This week, Sonny Bunch (The Bulwark), Alyssa Rosenberg (The Washington Post), and Peter Suderman (Reason) try to figure out why the studios and the actors are so far apart in their negotiations. Spoiler: It’s not entirely about the money. (Though it is, in a larger sense, always about the money.) Then they review Mission: Impossible — Dead Reckoning: Part One, the latest entry in Tom Cruise’s decades-spanning series. Make sure to swing by Bulwark+ for Friday’s episode on Cruise, his evolving career, and how he managed to get the focus off of his personal life over the last decade. And if you enjoyed the episode, share it with a friend!
The Actors Strike! What Do They Want?
Agreed that it’s a battle about who gets to decide who makes money -- but my sympathies are with the working actors, writers, techs & craftspeople. The VC investors and their employees will be fine, more or less. No-one’s sending them negative-dollar residuals for shows they helped make hits.
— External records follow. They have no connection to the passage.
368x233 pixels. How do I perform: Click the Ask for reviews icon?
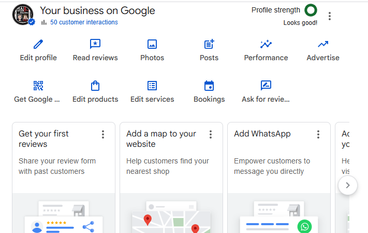point(266,86)
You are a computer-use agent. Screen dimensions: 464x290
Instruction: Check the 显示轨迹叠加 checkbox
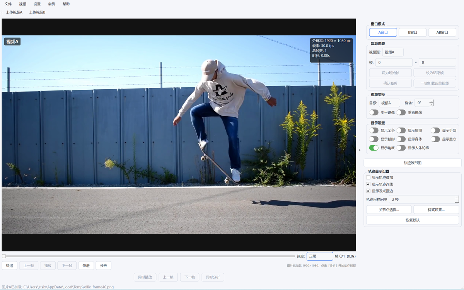[368, 177]
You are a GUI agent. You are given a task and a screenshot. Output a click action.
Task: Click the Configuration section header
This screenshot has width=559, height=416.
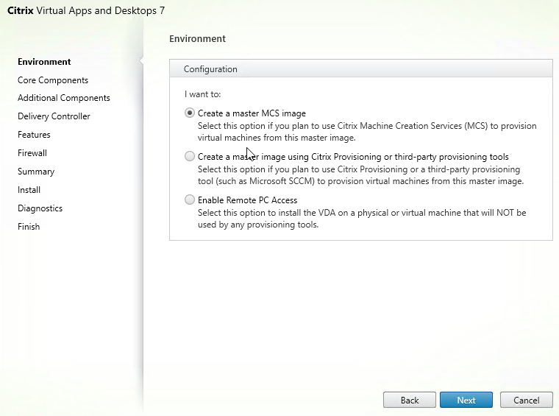(x=361, y=68)
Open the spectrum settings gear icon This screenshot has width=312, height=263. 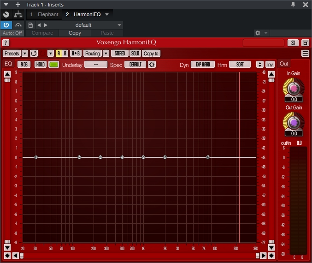152,65
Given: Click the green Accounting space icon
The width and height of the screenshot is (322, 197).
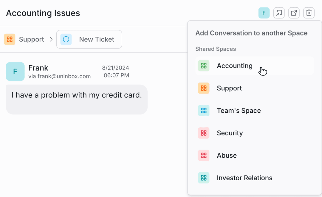Looking at the screenshot, I should tap(204, 66).
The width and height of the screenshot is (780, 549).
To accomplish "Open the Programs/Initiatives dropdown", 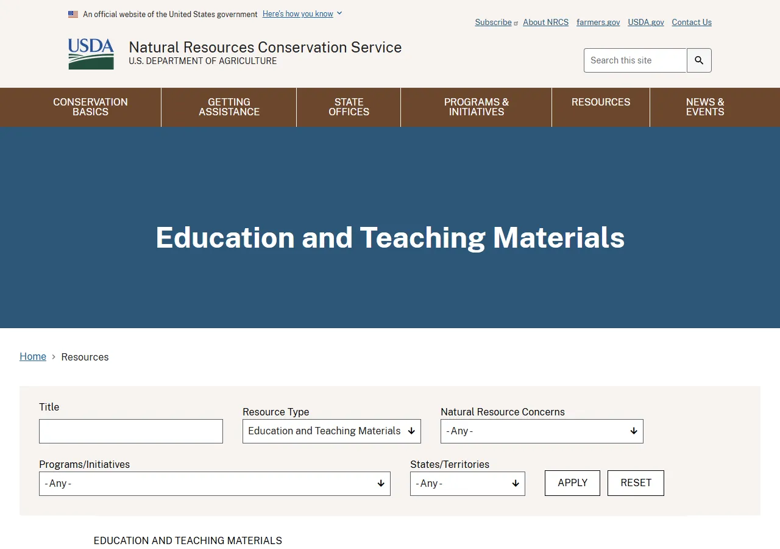I will 215,483.

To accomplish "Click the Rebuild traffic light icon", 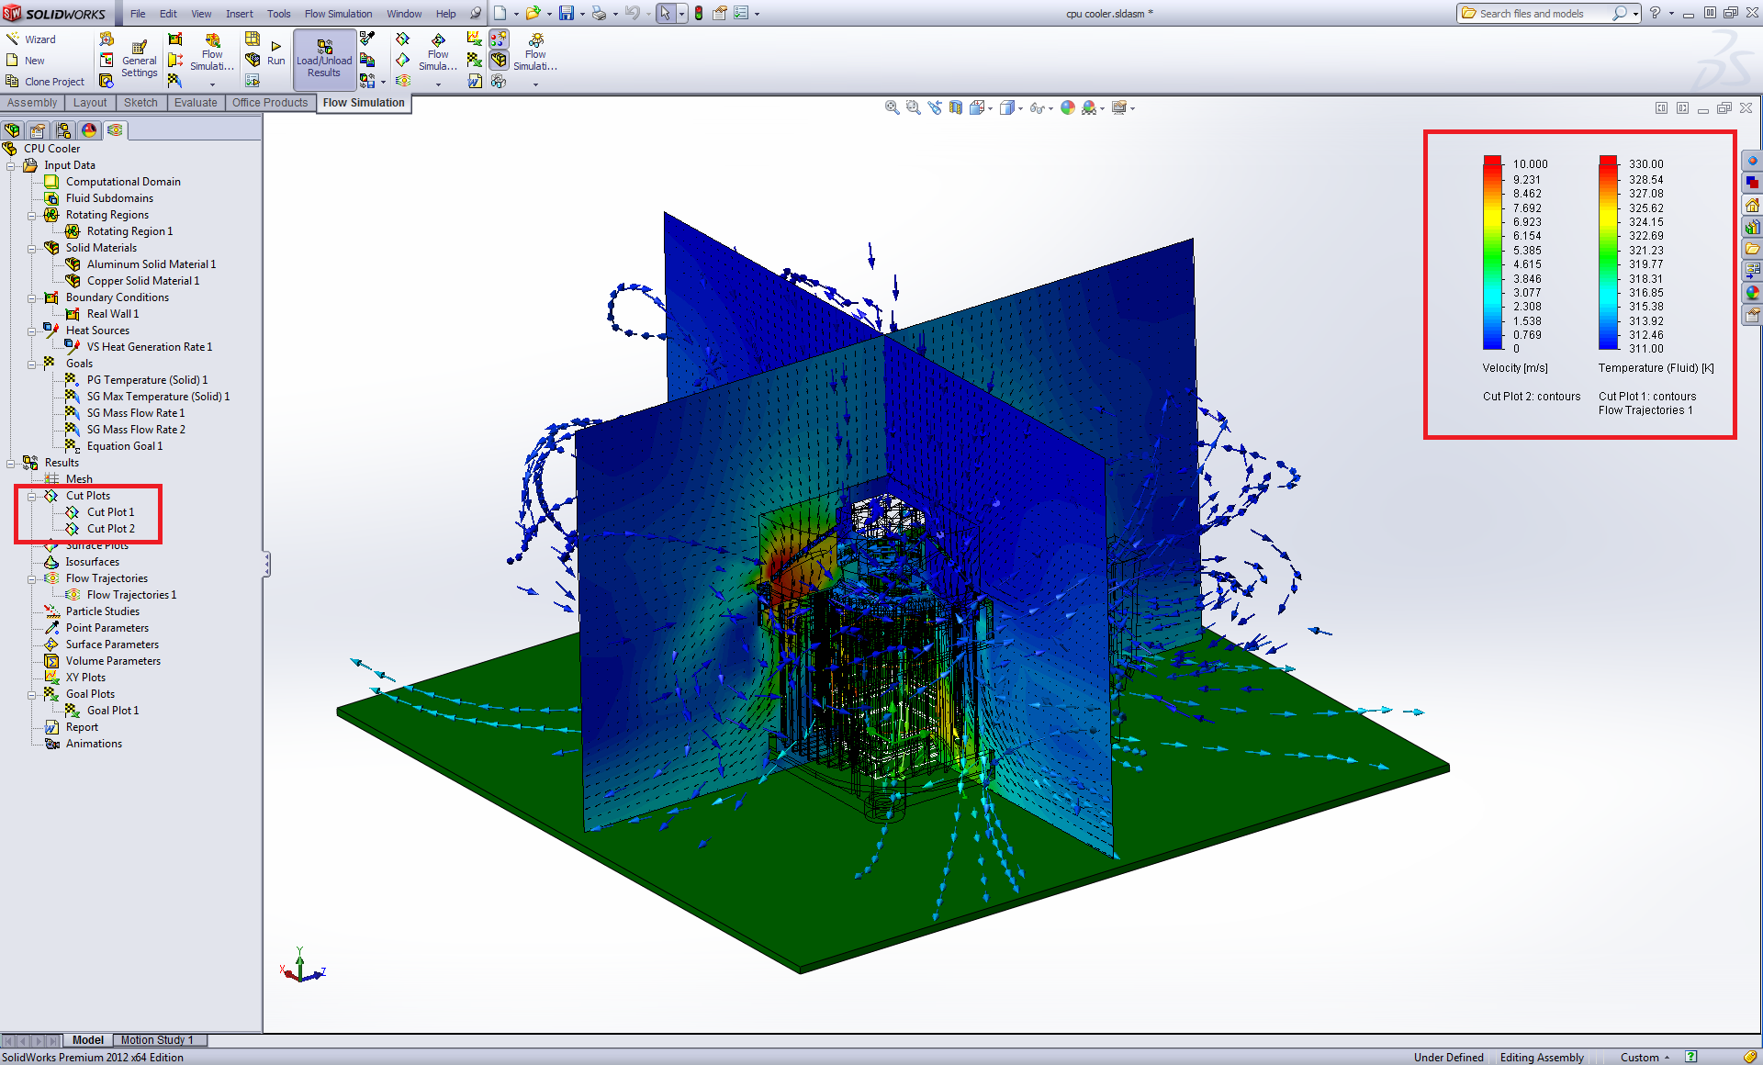I will click(x=699, y=14).
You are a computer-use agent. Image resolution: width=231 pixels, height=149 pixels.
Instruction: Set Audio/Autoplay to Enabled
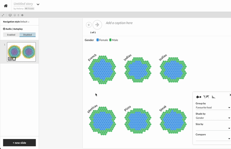click(x=11, y=35)

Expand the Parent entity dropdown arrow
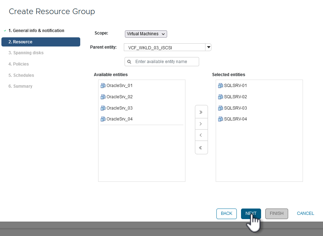208,47
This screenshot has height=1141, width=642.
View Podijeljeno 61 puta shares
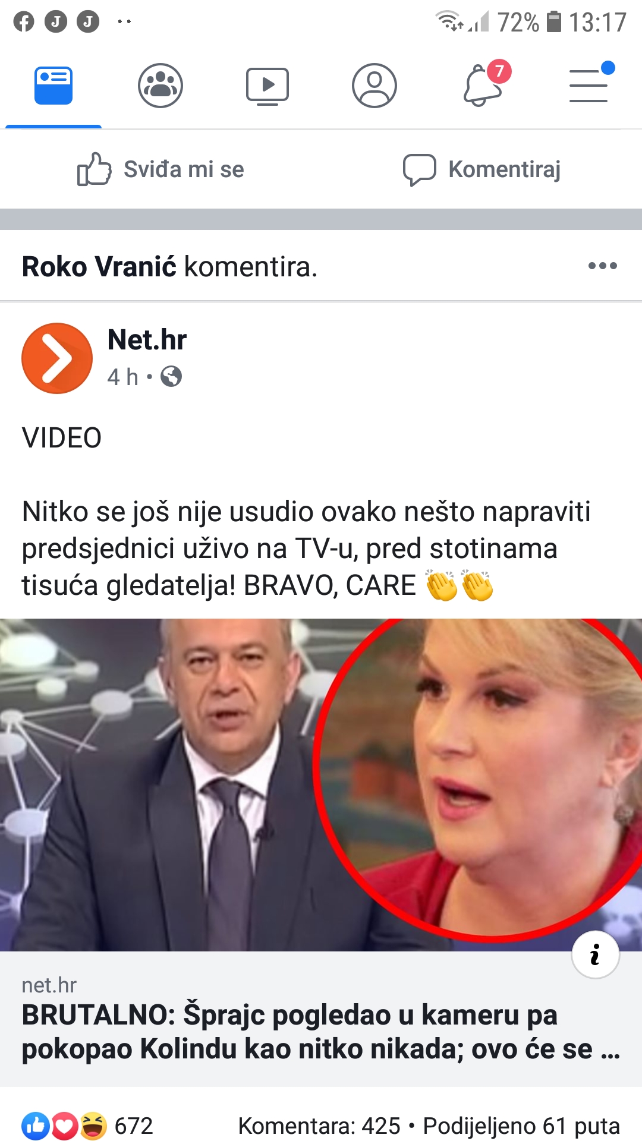[x=521, y=1126]
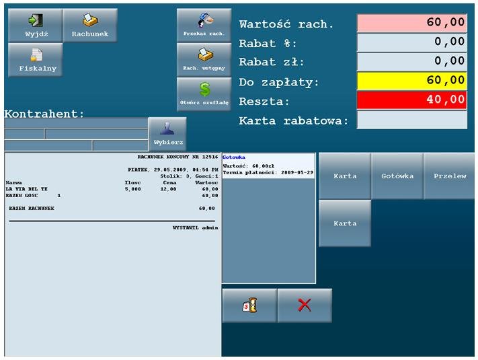Click the Rabat % discount field
Image resolution: width=478 pixels, height=360 pixels.
coord(411,42)
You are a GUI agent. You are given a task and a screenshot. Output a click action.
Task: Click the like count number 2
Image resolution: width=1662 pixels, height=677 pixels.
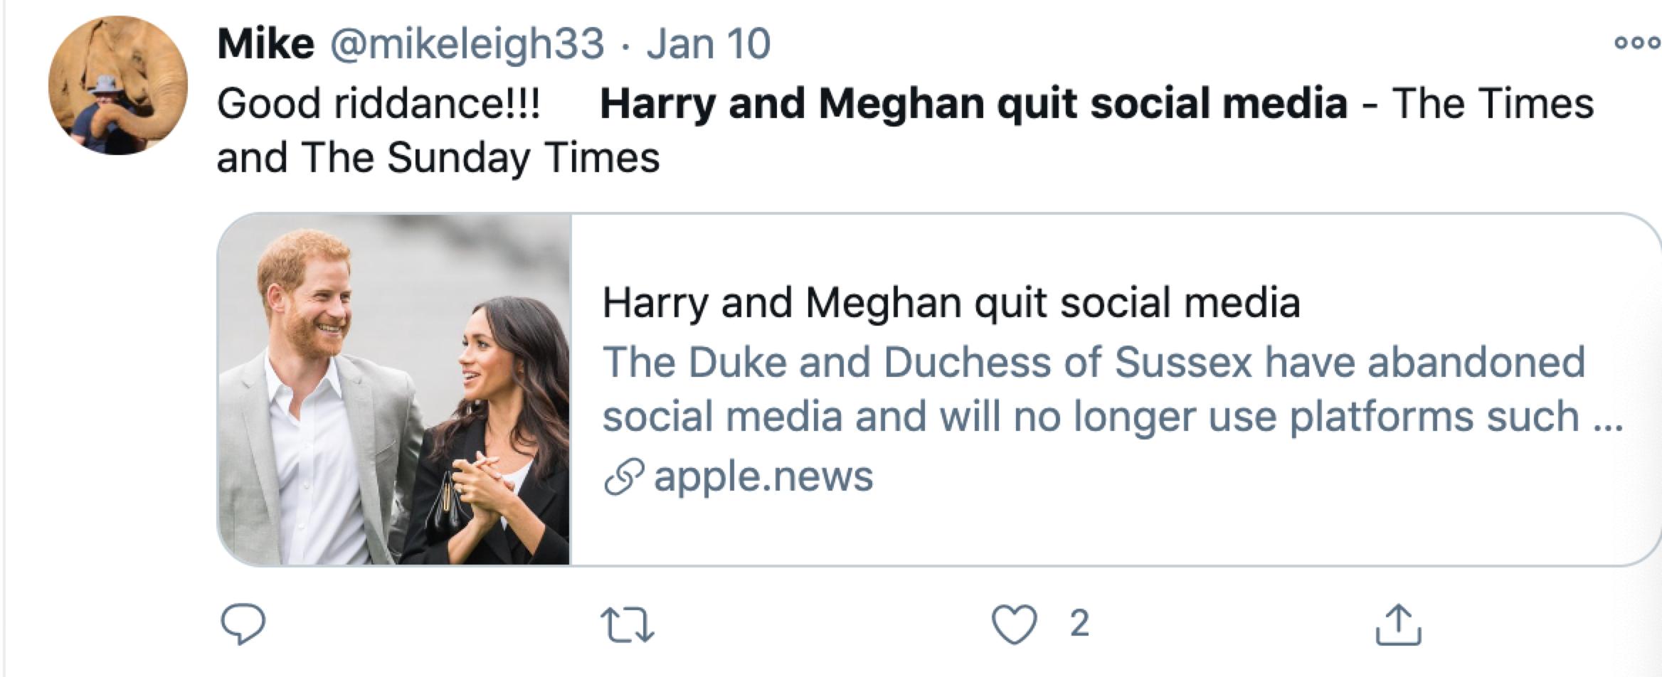[x=1079, y=624]
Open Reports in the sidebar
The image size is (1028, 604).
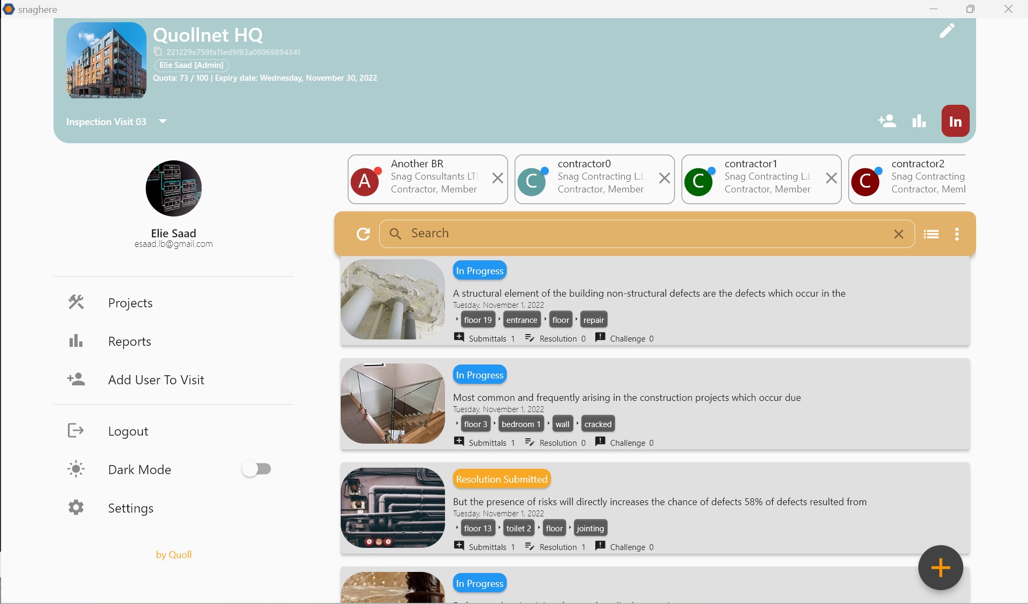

I've watched my residuals collapse in the last 5 years - they were robust the first 12 years of my career - those payments are how writers plan/ survive/ raise a family/ pay a mortgage/ have a career. That is the foundation on which we can go get other jobs. Netflix acts like it's paying more upfront in lieu of residuals - but the time to develop with them draaaaaags so long/ has no end date - you end up making way less. It's just not sustainable. The companies should def be getting a cut of everything fed into AI - and thus the creators getting a piece of that cut. That's one revenue stream to be fought for. But really -- I don't see how this business model works long term. Sad if America surrenders its pop culture/ soft power dominance.